EXERCISE TASK> Copy the rows from the line with "This screenshot has height=1359, width=896." up to and including the line with "click(1069, 447)", substituting "volume icon" for "speaker icon" and leaving everything else unchanged.

SUPPLIED DATA>
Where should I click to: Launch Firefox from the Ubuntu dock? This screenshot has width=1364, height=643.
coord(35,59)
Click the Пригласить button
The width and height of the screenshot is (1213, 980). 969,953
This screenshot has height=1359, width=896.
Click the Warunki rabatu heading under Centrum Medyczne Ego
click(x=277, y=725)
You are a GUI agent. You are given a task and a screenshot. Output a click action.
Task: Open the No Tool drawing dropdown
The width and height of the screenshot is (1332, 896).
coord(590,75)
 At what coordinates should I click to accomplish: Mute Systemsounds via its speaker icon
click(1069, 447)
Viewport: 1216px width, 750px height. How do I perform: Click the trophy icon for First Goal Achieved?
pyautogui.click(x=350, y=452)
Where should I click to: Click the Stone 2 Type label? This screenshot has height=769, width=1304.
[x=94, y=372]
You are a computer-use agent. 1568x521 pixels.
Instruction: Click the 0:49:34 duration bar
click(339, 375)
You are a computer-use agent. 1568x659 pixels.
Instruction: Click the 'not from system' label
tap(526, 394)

COMPLETED TASK>
This screenshot has height=1359, width=896.
Click the Warunki rabatu heading under Centrum Medyczne Ego
click(x=277, y=725)
You are a GUI agent. You are given a task and a screenshot. Output a click action.
Task: Open the No Tool drawing dropdown
The width and height of the screenshot is (1332, 896).
coord(590,75)
 At what coordinates should I click to accomplish: Mute Systemsounds via its volume icon
click(1069, 447)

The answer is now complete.